In the spirit of D-Lab, Saadi is working with Ugandans to tailor the cookstove to their needs. Originally, she had planned to visit Uganda and interview people there. But then the Covid-19 pandemic happened.
“We had to do everything virtually, which had its own challenges” for Uganda, she says. Many Ugandans lack internet access, eliminating the possibility for online surveys or virtual interviews. Saadi ended up working closely with a community partner in Uganda, called Appropriate Energy Saving Technologies (AEST), to collect people’s thoughts. AEST assembled an onsite team to conduct in-person interviews with paper surveys. And Saadi consulted with AEST’s founders, Acuku Helen Ekolu and Betty Ikalany, to ensure the survey was culturally appropriate and understandable.

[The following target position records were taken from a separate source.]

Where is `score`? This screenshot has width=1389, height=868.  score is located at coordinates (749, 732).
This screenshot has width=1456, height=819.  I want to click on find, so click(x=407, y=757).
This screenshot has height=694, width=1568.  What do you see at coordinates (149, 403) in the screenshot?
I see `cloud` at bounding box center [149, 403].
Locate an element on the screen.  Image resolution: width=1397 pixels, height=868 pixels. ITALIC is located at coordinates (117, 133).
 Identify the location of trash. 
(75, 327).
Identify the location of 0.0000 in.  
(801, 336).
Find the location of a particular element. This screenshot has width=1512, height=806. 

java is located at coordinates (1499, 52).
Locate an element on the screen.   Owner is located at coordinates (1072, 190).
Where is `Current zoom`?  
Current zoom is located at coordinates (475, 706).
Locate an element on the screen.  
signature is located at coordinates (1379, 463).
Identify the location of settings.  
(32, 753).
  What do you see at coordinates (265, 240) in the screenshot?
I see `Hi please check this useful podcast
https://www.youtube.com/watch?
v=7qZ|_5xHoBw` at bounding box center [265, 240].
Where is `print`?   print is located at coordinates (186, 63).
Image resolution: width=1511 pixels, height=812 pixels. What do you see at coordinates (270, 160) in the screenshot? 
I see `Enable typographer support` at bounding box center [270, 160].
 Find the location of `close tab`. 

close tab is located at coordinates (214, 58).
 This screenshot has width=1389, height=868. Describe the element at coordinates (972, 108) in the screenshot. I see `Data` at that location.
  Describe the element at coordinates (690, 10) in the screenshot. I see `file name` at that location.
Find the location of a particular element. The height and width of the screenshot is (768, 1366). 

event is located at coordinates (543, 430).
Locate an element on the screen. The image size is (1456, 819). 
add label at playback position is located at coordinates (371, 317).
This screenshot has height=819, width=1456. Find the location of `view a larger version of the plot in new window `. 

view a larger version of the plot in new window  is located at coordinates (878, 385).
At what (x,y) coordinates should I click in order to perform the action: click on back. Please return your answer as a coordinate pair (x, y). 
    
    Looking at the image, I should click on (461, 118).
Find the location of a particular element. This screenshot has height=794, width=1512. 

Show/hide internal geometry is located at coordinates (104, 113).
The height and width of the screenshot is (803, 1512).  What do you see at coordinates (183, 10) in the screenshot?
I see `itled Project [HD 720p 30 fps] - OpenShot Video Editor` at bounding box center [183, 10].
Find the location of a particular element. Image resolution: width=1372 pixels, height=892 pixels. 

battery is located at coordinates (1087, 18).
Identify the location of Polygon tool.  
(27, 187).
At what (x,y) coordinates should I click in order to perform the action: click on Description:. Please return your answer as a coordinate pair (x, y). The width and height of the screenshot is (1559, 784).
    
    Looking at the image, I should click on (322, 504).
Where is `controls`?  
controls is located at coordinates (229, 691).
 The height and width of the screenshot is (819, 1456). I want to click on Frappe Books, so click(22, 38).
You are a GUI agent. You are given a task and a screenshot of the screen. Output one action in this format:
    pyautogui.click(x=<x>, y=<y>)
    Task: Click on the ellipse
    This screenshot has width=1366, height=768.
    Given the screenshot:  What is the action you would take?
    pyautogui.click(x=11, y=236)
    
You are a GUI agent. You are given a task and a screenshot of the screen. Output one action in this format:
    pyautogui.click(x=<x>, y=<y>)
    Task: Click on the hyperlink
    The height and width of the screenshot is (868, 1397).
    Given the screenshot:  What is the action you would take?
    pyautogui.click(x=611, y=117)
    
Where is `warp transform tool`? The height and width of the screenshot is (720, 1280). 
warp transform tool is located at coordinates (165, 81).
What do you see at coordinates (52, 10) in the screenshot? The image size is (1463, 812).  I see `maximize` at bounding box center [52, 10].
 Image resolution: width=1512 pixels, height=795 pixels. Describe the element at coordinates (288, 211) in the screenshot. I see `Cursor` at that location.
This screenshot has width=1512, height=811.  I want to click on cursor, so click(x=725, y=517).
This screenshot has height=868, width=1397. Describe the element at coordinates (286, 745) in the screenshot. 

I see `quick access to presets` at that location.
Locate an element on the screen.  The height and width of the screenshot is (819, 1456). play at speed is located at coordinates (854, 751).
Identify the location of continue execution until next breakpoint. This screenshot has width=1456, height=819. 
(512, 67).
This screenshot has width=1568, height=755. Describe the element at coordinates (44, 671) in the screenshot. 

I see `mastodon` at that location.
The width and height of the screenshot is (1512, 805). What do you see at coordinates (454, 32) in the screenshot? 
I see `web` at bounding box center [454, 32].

Fortunately, what started out as a rough-and-ready practical solution ended up being a boon. The surveys Saadi made were multiple-choice, but people often explained their reasoning to the interviewers, providing valuable information that would have been lost in an online survey. In total, the team conducted around 100 surveys. “I liked this mixed survey-interview format,” she says. “There’s a lot of richness that came through [the survey responses].”
Now, Saadi is translating the responses into numerical design requirements for engineers, including herself. For example, “users will say ‘I want to be able to carry my cookstove from outside to inside,’” which means they care about the weight, she says. Saadi must then figure out an ideal weight for the cookstove and include that number on the engineering requirements.
Once she has all the requirements, the team can start designing the cookstove. The cookstove will be based on the Makaa stove, a portable and energy-efficient stove developed by AEST. In the new cookstove design, the MIT team aims to improve its performance to cook food more quickly — a common request by users — while still being affordable, Saadi says. To design the new cookstove, the MIT team plans to use a generative design tool, making this project one of the first uses of computational design for cookstoves.
Reforming design curriculum to be more inclusive
Saadi is also working to improve the product design process through curriculum development. Recently, she joined the Design Justice Project at MIT, which aims to ensure that students are taught to design inclusively for their users. “Education is training designers of the future, so you want to ensure that you’re teaching them to design equitably,” Saadi says. The project is comprised of a team of undergraduate and graduate students, postdocs, and faculty in both engineering and nonengineering fields.
Saadi is helping the team develop instructor surveys to determine if and how they’ve changed their design curriculum over time to include principles of diversity, equity, and inclusion (DEI). Based on the survey results, the team will come up with concrete suggestions for instructors to further incorporate DEI principles in their curriculum. For example, one recommendation could be for instructors to provide students with a checklist of inclusive design considerations, Saadi says.
To help generate more ideas and extend this conversation to a larger community, Saadi is helping the team organize a two-day summit for people working on design education, including instructors from MIT and other institutions. At the summit, participants will discuss the future of design education and brainstorms ways to translate DEI principles from the classroom into standard industry practices. The summit, called the Design Justice Pedagogy Summit, will take place later this month from August 24 to 26.
“As you can see, I’m enjoying this part of my PhD where I have time to diversify my research,” Saadi says. But at the core, “my approach to research is [understanding] the people and the process. There’s a lot of interesting questions to ask.”